▶ _VORLIEGENDER TEXT_:
_ _ _

Gipfeltreffen in China: Xi Jinping umgarnt Zentralasien
Chinas Staatschef hat die Präsidenten von fünf ehemaligen Sowjetrepubliken eingeladen. Vor allem geht es um Sicherheitspolitik.
Doch im Frühjahr 2019 wurde der Aktivist von kasachischen Sicherheitskräften verhaftet und als Terrorist gebrandmarkt. Unter immensem Druck floh Serikjan Bilash schließlich ins Ausland, weil er in seiner Heimat nicht mehr arbeiten durfte. Sein Schicksal verdeutlicht auf anschauliche Weise, wie massiv der gestiegene Einfluss Chinas in Zentralasien auf die dortigen Zivilgesellschaften wirkt.

_ _ _

▶ _BEREITGESTELLTES MATERIAL_:
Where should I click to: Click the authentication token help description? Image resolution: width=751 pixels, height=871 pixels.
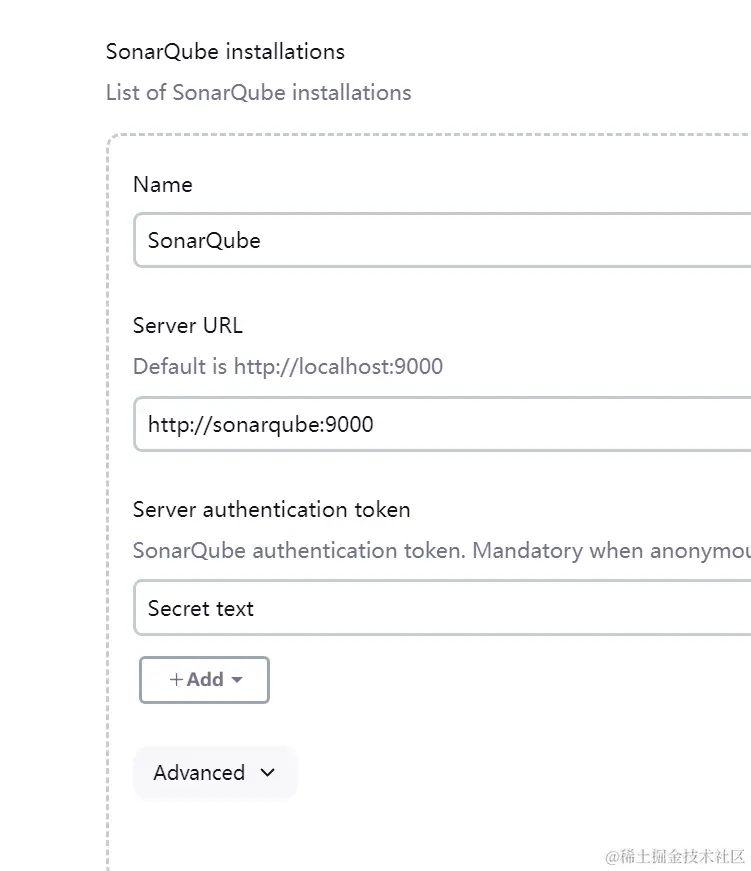(x=441, y=550)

_ _ _

▶ _IHRE AUFGABEN_:
a) Fassen Sie den Absatz „Doch im Frühjahr 2019“ im Text zum Gipfeltreffen in China als knappe Stichpunktliste zusammen. Behalten Sie dabei seine wesentlichen Fakten bei.
b) Setzen Sie den Text zum Gipfeltreffen in China im Anschluss an seinen letzten Satz fort.

▶ _ERGEBNISSE JE AUFGABE_:
a)
- Frühjahr 2019: Serikjan Bilash wird von kasachischen Sicherheitskräften verhaftet und als Terrorist gebrandmarkt.
- Unter immensem Druck flieht er ins Ausland, da er in seiner Heimat nicht mehr arbeiten darf.
- Sein Schicksal zeigt, wie massiv Chinas gestiegener Einfluss in Zentralasien auf die dortigen Zivilgesellschaften wirkt.

b)
Am Donnerstag nun lud Staatschef Xi Jinping alle fünf ehemaligen Sowjetrepubliken in die chinesische Metropole Xian, um einen zweitägigen Gipfel zu abzuhalten. Der Austragungsort ist hochsymbolisch: Die historische Hauptstadt war der Beginn der alten Seidenstraße, die Warengüter vom Reich der Mitte über Zen-tralasien nach Europa transportierte. Zudem ist die Veranstaltung auch ein Gegenpol zum gleichzeitig in Hiroshima stattfindenden G7-Gipfel, bei dem die führenden Industriestaaten auch auf die zunehmende Bedrohung der Volksrepublik China reagieren werden.
Historisch waren die Beziehungen Chinas zu Zentralasien alles andere als harmonisch. Während man zu Korea oder den Staaten Südostasiens tributpflichtige Vasallen-Beziehungen unterhielt, wurden die Stämme Zentralasiens als Bedrohung für die eigene politische Stabilität wahrgenommen. Durch die Gründung der Sowjetrepubliken kam es zur Zäsur – seither standen Kasachstan, Usbekistan, Kirgistan und Tadschikistan nahezu ausschließlich unter russischem Einfluss.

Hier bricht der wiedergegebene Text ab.